Moscow’s U.N. ambassador, Vassily Nebenzia, said no civilians were tortured and killed in the Kyiv suburb of Bucha despite the meticulous documentation of the atrocities by AP, other journalists, and war crimes investigators there.

“Not a single local person has suffered from any violent action,” he said, calling the photos and video of bodies in the streets “a crude forgery” staged by the Ukrainians.

Such statements have been easily rebutted by Ukrainian and international authorities, human rights groups and journalists who have meticulously documented Russian barbarity since the Kremlin ordered the unprovoked invasion in February.

Part of that effort, the AP and Frontline database called War Crimes Watch Ukraine, offers a contemporaneous catalog of the horrors of war. It is not a comprehensive accounting. AP and Frontline only included incidents that could be verified by photos, videos or firsthand witness accounts. There are hundreds of reported incidents of potential war crimes for which there was not enough publicly available evidence to independently confirm what happened.

Still, the resulting database details 10 months of attacks that appear to violate the laws of war, including 93 attacks on schools, 36 where children were killed, and more than 200 direct attacks on civilians, including torture, the kidnapping and killing of civilians, and the desecration of dead bodies. Among Russia’s targets: churches, cultural centers, hospitals, food facilities and electrical infrastructure. The database catalogs how Russia utilized cluster bombs and other indiscriminate weapons in residential neighborhoods and to attack buildings housing civilians.

An AP investigation revealed that Russia’s bombing of a theater in Mariupol, which was being used as a civilian shelter, likely killed more than 600 people. Another showed that in the first 30 days after the invasion, Russian forces struck and damaged 34 medical facilities, suggesting a pattern and intent.

“That’s a crime against the laws of war,” said Stephen Rapp, a former U.S. Ambassador-at-Large for War Crimes. “Once somebody’s injured, they’re entitled to medical care.
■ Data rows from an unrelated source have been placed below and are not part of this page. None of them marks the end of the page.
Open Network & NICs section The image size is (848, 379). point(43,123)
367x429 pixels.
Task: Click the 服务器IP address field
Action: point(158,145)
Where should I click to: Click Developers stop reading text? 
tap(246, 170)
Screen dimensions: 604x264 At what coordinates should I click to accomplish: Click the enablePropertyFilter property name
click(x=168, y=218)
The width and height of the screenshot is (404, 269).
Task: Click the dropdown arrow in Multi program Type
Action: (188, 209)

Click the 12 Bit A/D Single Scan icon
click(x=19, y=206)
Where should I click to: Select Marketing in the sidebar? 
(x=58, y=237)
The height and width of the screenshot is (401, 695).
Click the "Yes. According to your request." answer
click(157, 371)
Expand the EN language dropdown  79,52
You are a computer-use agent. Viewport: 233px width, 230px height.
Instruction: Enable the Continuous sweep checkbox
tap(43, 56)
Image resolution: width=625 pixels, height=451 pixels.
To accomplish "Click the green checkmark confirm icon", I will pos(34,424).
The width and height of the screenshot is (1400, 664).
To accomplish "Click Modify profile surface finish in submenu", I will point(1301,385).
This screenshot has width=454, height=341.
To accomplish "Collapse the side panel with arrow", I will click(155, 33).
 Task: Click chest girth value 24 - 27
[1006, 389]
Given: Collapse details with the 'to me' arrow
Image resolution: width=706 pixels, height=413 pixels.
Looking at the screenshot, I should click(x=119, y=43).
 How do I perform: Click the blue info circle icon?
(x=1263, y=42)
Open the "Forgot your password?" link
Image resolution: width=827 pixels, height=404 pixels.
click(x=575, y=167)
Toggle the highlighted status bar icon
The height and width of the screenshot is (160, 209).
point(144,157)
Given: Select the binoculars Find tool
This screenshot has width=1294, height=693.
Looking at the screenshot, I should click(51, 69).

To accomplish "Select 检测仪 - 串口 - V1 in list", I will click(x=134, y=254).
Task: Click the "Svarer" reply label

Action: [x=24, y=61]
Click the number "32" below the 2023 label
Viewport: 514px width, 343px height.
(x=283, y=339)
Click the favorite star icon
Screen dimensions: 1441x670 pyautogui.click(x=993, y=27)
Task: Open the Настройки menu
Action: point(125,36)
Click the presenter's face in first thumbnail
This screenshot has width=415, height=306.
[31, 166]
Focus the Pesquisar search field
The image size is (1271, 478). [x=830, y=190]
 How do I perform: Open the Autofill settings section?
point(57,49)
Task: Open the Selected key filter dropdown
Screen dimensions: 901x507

You can’t attack a hospital. That’s the oldest rule we have in international law.”

Experts say Russia under President Vladimir Putin has repeatedly ignored the rules established by the Geneva Conventions, a series of treaties that dictate how warring countries should treat each other’s citizens, and the Rome Statute, which established the International Criminal Court and defined specific war crimes and crimes against humanity.

“These abuses are not the acts of rogue units; rather, they are part of a deeply disturbing pattern of abuse consistent with what we have seen from Russia’s prior military engagements — in Chechnya, Syria, and Georgia,” said Beth Van Schaack, the U.S. Ambassador at Large for Global Criminal Justice, speaking earlier this month at the International Criminal Court in The Hague, Netherlands.